■ Short problem
Reproduce the stretch of the compiler back-end overview below from "professional.md takes the" through "SSA simplifies dataflow.".

This page is organized around three production realities:

Selection has modernized past trees. Real back ends select over DAGs (shared subexpressions) and, increasingly, over machine IR in SSA form (LLVM's GlobalISel). The DAG approach (SelectionDAG) and the global-ISel approach embody different bets about compile time, correctness, and cross-block optimization.
Allocation has gone SSA-aware. The classical interference graph predates the realization that SSA form has chordal interference graphs, which are optimally colorable in polynomial time. SSA-based allocators (and the destruction of SSA via parallel-copy/phi lowering) reshaped the field.
Phase ordering is managed, not solved. Production compilers interleave, repeat, and pressure-bound the three core passes. Understanding how LLVM and GCC sequence them is the senior-level deliverable.

Throughout, the target is not a footnote — it's the forcing function. x86-64's variable-length CISC, AArch64's clean fixed-width RISC with rich addressing, RISC-V's deliberately minimal ISA, and WebAssembly's structured stack machine each bend selection, allocation, and scheduling differently.

🎓 Why this matters at this level: When a back-end bug, a missed optimization, or a target bring-up lands on your desk, you need a map of where decisions are made. "The vectorizer ran before selection, so the DAG already had wide types" or "this spill is because the SSA allocator split the live range at the loop edge" are the kinds of sentences that separate someone who can fix the back end from someone who can only stare at it.

professional.md takes the final step into TableGen target descriptions, JIT runtime codegen and patching, PIC, and DWARF debug-info generation.

Prerequisites¶

Required: The middle page — tree covering, graph coloring, linear scan, list scheduling, the phase-ordering conflict.
Required: Solid SSA understanding: phi nodes, dominance, why SSA simplifies dataflow.
Required: Comfort reading LLVM IR and assembly for at least one target.
Helpful but not required: Exposure to LLVM's pass structure or GCC's RTL, even superficially.
Helpful but not required: Knowledge of vectorization / SIMD, since vector types reach the back end as wider operations.
Helpful but not required: A working model of pipelined / superscalar / out-of-order microarchitecture.

You do not yet need: TableGen syntax, JIT memory management and patching, or DWARF encoding (all professional.md).

Glossary¶

Term	Definition
SelectionDAG	LLVM's per-basic-block DAG of operations; LLVM legalizes, combines, and instruction-selects on it.

■ Information provided
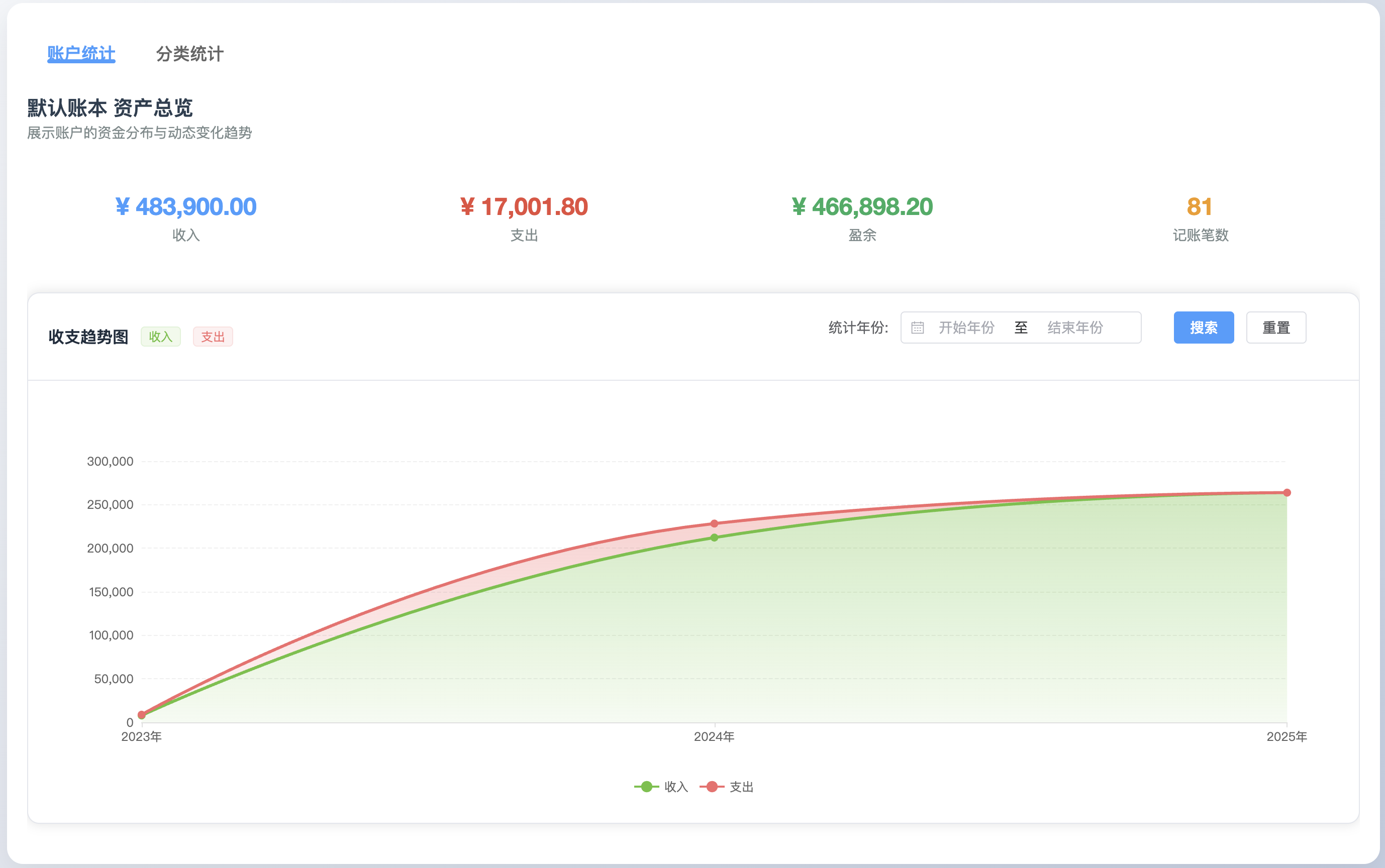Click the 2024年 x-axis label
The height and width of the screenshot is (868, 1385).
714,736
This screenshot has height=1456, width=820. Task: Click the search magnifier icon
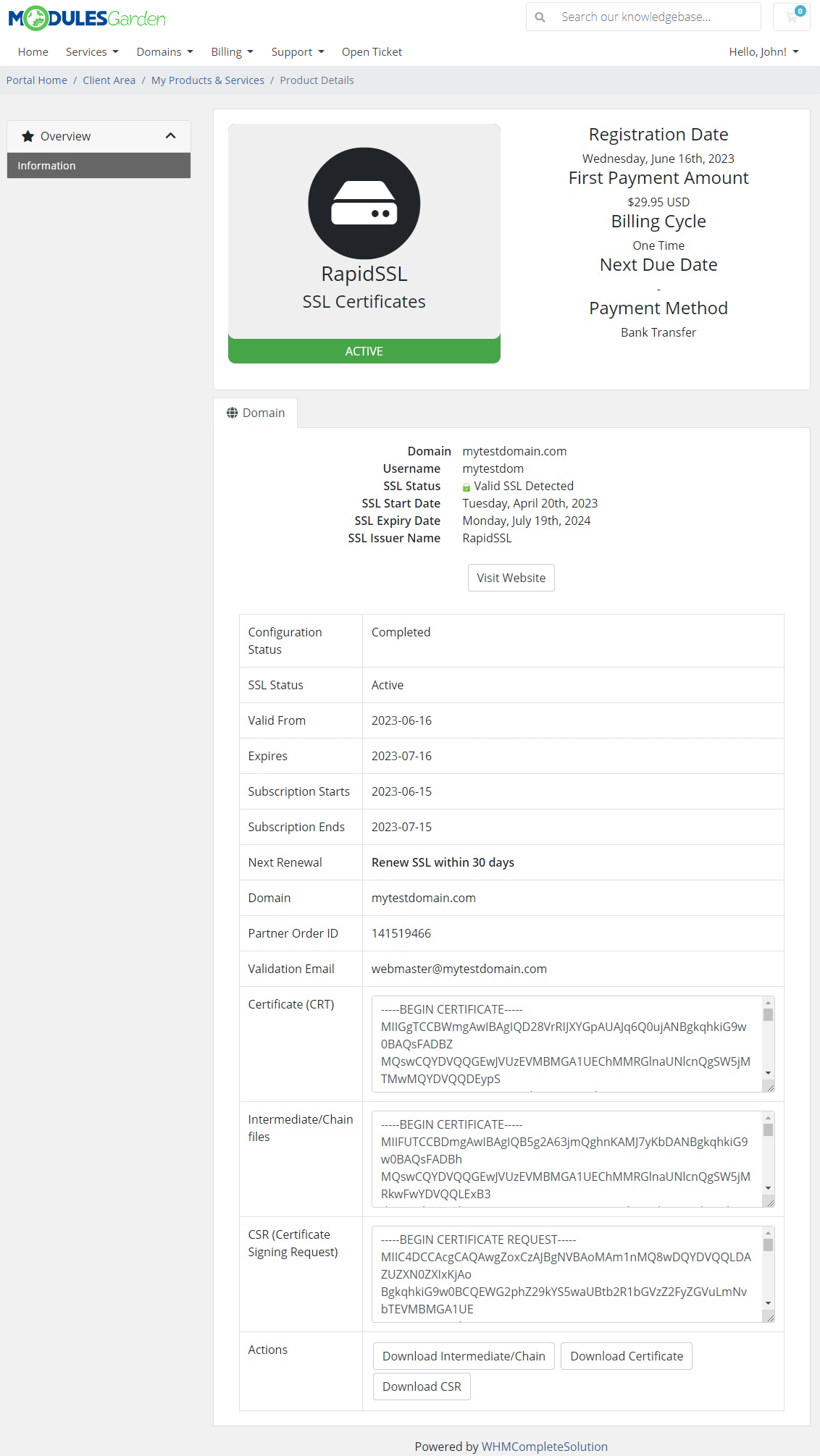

■ In response
professional.md takes the final step into TableGen target descriptions, JIT runtime codegen and patching, PIC, and DWARF debug-info generation.

Prerequisites¶

Required: The middle page — tree covering, graph coloring, linear scan, list scheduling, the phase-ordering conflict.
Required: Solid SSA understanding: phi nodes, dominance, why SSA simplifies dataflow.